→ **EXERCISE INSTRUCTIONS**
Find the line in the entries below that contains "The width and height of the screenshot is (945, 625).". Repeat it exactly, and every line after it through the line that contains "Given: Click the ALL DATA heading".

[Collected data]
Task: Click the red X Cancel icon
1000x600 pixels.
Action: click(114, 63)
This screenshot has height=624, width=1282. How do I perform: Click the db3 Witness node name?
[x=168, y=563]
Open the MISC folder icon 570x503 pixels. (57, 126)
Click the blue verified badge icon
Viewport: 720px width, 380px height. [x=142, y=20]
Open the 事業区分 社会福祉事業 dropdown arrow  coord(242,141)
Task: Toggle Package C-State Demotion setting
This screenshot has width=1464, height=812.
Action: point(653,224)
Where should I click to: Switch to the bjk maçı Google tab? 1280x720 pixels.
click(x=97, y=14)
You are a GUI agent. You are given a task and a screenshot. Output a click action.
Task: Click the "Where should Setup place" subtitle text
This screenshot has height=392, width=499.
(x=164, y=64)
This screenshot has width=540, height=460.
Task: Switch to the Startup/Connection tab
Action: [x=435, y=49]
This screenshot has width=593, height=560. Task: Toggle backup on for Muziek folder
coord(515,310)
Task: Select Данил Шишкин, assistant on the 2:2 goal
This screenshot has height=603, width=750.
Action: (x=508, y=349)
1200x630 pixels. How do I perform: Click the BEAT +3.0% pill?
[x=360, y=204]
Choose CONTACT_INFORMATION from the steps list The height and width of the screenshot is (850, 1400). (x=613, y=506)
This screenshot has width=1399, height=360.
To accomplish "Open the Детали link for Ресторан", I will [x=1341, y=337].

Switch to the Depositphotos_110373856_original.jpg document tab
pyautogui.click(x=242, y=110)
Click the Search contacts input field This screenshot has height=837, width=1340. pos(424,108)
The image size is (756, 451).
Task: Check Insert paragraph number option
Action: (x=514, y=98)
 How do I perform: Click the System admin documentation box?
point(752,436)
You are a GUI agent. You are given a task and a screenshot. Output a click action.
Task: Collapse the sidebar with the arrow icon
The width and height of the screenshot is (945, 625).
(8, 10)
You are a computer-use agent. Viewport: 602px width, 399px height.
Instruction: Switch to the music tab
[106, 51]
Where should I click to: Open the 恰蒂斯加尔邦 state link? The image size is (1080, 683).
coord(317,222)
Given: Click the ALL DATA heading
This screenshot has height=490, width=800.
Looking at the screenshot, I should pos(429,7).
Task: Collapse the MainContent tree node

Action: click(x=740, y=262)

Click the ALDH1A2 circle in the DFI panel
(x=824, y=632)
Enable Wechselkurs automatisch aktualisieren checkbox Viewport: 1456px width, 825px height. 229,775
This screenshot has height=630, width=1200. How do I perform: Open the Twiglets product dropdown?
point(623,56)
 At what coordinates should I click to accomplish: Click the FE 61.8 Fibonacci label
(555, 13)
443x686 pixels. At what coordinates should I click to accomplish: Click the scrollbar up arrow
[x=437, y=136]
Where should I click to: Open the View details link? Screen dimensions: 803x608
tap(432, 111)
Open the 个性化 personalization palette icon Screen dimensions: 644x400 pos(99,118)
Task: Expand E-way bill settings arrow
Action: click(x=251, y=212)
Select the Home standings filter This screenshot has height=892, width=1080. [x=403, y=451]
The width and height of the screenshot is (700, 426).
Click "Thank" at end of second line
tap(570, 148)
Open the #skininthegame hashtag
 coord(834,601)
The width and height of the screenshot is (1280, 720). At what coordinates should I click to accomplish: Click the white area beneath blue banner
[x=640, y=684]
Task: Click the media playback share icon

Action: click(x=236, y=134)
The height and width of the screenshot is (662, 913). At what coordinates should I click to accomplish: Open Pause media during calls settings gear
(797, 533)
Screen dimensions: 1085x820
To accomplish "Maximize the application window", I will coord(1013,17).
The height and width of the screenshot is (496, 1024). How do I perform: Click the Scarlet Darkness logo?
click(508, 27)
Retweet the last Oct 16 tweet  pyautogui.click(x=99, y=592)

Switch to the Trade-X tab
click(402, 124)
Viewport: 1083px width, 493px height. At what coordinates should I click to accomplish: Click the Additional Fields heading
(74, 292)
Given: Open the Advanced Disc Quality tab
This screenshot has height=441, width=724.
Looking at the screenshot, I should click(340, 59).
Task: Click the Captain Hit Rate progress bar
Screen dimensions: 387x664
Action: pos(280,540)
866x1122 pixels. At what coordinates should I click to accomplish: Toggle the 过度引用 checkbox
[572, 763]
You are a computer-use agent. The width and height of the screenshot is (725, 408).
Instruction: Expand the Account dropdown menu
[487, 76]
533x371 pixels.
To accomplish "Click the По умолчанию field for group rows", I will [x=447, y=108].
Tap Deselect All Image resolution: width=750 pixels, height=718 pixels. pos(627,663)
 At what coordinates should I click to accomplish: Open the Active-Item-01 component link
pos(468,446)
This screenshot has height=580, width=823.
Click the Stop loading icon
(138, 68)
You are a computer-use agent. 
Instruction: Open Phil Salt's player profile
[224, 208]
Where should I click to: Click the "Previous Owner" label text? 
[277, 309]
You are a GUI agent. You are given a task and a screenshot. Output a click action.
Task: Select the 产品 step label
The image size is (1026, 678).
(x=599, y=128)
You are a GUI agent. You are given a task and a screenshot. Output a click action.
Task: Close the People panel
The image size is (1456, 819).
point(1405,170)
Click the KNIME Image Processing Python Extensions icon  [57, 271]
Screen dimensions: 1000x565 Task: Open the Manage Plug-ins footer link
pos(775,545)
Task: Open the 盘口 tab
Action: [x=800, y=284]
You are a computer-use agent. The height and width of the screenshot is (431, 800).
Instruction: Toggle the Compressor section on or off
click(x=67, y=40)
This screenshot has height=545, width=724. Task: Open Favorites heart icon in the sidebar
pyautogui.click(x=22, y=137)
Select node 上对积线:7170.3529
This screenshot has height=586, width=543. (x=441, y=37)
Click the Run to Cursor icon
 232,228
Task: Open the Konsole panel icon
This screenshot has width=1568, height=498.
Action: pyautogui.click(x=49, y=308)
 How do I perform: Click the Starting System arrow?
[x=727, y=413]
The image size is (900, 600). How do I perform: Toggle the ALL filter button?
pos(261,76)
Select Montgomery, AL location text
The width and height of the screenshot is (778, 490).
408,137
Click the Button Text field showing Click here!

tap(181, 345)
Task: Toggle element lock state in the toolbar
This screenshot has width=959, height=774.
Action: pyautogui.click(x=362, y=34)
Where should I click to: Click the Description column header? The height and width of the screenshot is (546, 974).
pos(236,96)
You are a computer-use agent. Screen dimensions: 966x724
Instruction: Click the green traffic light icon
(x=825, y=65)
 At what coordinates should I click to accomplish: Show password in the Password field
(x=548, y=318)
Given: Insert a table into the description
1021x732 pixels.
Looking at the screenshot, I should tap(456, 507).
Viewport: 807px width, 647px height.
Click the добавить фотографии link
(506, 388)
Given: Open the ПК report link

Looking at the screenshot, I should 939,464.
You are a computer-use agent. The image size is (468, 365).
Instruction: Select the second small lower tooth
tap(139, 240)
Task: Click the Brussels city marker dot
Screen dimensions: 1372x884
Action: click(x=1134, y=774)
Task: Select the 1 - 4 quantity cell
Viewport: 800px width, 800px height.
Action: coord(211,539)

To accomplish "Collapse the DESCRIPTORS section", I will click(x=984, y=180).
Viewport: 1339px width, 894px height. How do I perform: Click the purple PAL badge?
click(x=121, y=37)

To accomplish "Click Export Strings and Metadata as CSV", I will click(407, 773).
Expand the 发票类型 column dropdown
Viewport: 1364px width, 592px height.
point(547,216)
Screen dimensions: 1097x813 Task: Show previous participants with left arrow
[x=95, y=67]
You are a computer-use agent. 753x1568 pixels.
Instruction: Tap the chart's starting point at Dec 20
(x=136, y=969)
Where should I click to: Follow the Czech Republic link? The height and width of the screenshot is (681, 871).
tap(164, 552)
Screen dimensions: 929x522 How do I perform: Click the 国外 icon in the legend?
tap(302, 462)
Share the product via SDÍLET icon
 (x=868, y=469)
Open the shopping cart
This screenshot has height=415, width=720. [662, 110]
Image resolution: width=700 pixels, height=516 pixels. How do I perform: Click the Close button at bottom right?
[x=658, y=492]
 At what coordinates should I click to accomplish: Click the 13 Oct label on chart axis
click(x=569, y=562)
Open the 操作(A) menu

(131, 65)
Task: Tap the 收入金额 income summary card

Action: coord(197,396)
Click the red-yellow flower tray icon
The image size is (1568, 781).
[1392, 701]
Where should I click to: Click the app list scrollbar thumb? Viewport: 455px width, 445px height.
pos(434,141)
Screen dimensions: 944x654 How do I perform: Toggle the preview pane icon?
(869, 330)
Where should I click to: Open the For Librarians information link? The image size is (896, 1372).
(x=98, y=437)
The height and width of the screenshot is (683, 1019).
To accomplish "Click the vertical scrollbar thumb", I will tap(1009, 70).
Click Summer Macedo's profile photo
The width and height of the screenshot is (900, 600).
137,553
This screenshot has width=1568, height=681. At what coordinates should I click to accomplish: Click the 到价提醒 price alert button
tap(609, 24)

→ **YOUR SOLUTION**
The width and height of the screenshot is (945, 625).
(8, 10)
You are a computer-use agent. Viewport: 602px width, 399px height.
Instruction: Switch to the music tab
[106, 51]
Where should I click to: Open the 恰蒂斯加尔邦 state link? The image size is (1080, 683).
coord(317,222)
Given: Click the ALL DATA heading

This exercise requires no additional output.